I found a beautiful photo for my computer; it has a wonderful vibrant blue sky in it, some lovely yellow sunflowers, and the words ‘Find your joy, and share it with others’. Every day when I read this, it reminds me of my mission, my purpose for living; to share my joy!

It’s funny how a few little words can put us back on track. I’ve been collecting quotes and inspirational sayings and also posting them on my facebook pages for quite a while now and I’ve just decided to frame a few, and place them around the house. As I pass them they’ll give me little inspirational boosts throughout the day. Last year I had a few pinned on the wall in my bedroom, and when I was feeling a bit low, the right one always caught my eye, just when I needed it!

As I sat down to pen this article, I thought, ‘Now how exactly can I help others to not only find their joy, but encourage them to share it too?’ This is not an easy question, but hey I like to shake the cobwebs out of my brain every now and again, so here goes with my humble suggestions!

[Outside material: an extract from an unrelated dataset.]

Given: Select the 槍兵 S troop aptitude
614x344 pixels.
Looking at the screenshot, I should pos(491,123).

I always like to lead by example whenever I can, so I guess I’ll begin with what makes me joyful and perhaps you’ll get some ideas from there!

Well as I’ve mentioned, reading quotes and sharing them with others makes me joyful. I carefully choose the ones with positive messages, in the hope that they will make a difference to the person reading them.

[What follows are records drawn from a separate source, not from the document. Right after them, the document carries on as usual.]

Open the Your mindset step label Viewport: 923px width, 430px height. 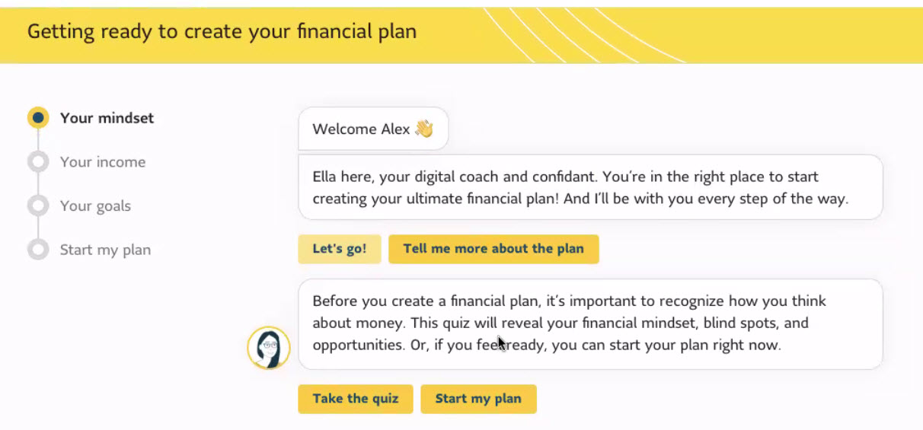107,118

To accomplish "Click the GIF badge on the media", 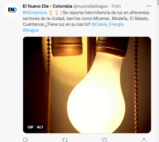I will [x=31, y=127].
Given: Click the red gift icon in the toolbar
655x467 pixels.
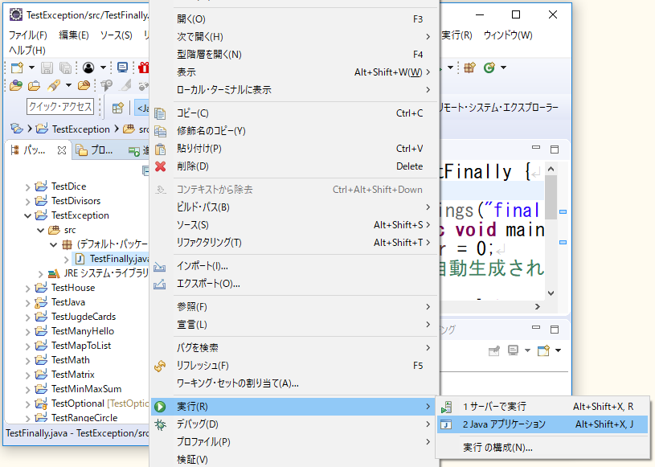Looking at the screenshot, I should 143,68.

Smiling, yeah I know, very simplistic of me, but since I learnt to smile regardless of what happens, I have felt joyful. I get up and smile. It’s inside me now. I’m not mean with it, I give it to everyone I meet, even strangers, and there has been many a sad face I have brightened up with my smile, so hey find yours and share it, see what happens.

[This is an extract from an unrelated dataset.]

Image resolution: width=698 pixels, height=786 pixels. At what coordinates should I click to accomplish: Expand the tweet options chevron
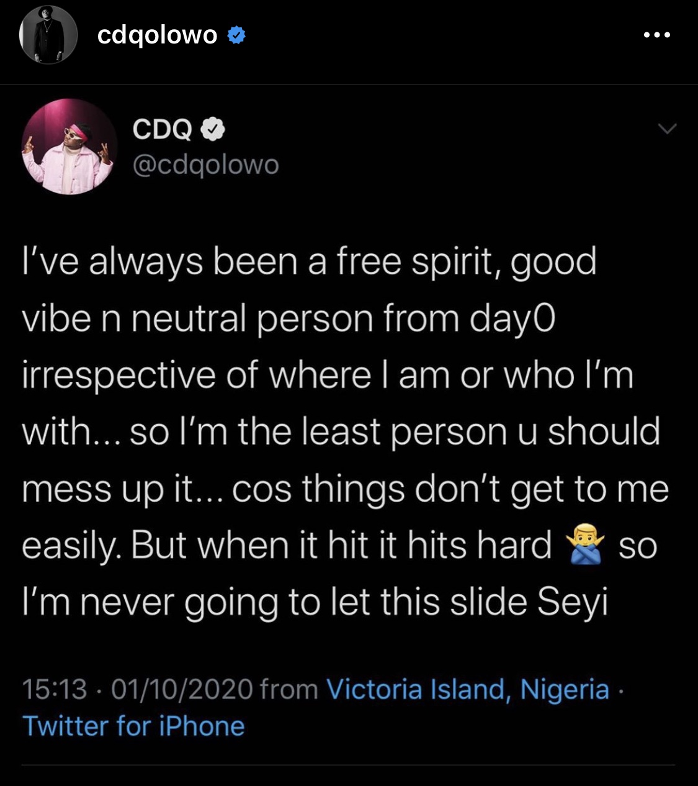click(x=667, y=129)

A sense of humour is a must. I do not take my life or myself too seriously. Don’t get me wrong I’m not a reckless sort of a person, I read a quote by Gilbert K.Chesterton, ‘Angels can fly, because they take themselves lightly’, and we can have wings also, if we take ourselves lightly too. Lighten up, enjoy your life. Laughing and smiling are great for relieving stress, and I have photos to prove this, you’ll look younger if you smile and laugh a lot, I look younger now than I did ten years ago! I find something to laugh about everyday; I look for the funny side of life often. It brings me great joy!

These are some of the simpler things we can use to find our joy and share it, if you’ve got some talent, share it with the world, shine your light, sing, dance, paint, write, take photos, act, the list is endless, but let someone see what you can do, don’t be shy ! Hide it under a bushel, NO, I’m gonna let it shine!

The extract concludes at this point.